Pamela: People are still trying to figure out what exactly happened with V838 Mon. Before the nova event, or the brightening event, or whatever the event turns out to have been, there was a fairly normal everyday star hanging out in that direction. Unfortunately along the same line of sight there’s a second star. Depending on what paper you read that second star is either part of the V838 Mon system or it’s just along the line of sight, so there’s this confusion factor.
Some of the papers are saying that this plain jane, everyday normal star consumed some of its planets and this caused abnormal behaviour and the star flared up, brightened radically, and it’s the light from that brightening radically travelling away from the star and lighting up surrounding material that’s causing this really spectacular nebula around the original star.
We’re still sorting out what happens. I think that it’s going to take finding other objects like V838 Mon to really get a clear cut understanding of what happened. I think just like our initial understanding of supernova 1987a required a lot of Rube Goldberg-like theories, our current understanding of V838 Mon has some Rube Goldberg-nature behind it. It could be true, but I’m going to hold off making my final “this is what V838 Mon is” proclamation until the research gets a little bit more sound and there’s a better consensus of what happened.
Fraser: And I guess that this is what you’re saying – that some of the stuff that most interests you is the stuff that could rewrite textbooks.
Pamela: Exactly. Astronomy is one of these really neat fields where, every semester as I’m flipping through my textbook, I can look at one new thing and go “oh, yeah, not right anymore. We figured this out last week.” Everyday some new object does something that we’ve never seen before.
Fraser: It’s kind of similar with what I do. I have lots of articles that I write, where it always kind of ends up that “this discovery has forced astronomers to go back and think again about their theories” because it doesn’t match predictions.

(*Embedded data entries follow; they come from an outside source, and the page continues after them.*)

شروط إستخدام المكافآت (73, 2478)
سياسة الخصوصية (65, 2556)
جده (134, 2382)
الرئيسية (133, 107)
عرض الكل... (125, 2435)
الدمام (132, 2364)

Pamela: The place that I’m most comfortable is where I can say “here is what we see, and we see these ten different related situations that seem to build on one another, and based on these ten different things (or if we’re really lucky these hundred or these thousand related things) behaving in related ways, we have this understanding. V838 Mon is a single case, and that is what makes it so cool, because it’s so unique. But trying to understand something on a single, admittedly spectacular, data set… it’s hard. Imagine trying to understand the development of a human being based on one really good medical work-up done during a three week period surrounding a heart attack.
Fraser: Right, or a pregnancy.
Pamela: Exactly.
Fraser: Okay, well I think that’s great Pamela. Hopefully that covers the variable star topic in depth for people. If not, ask us questions and we’ll answer them!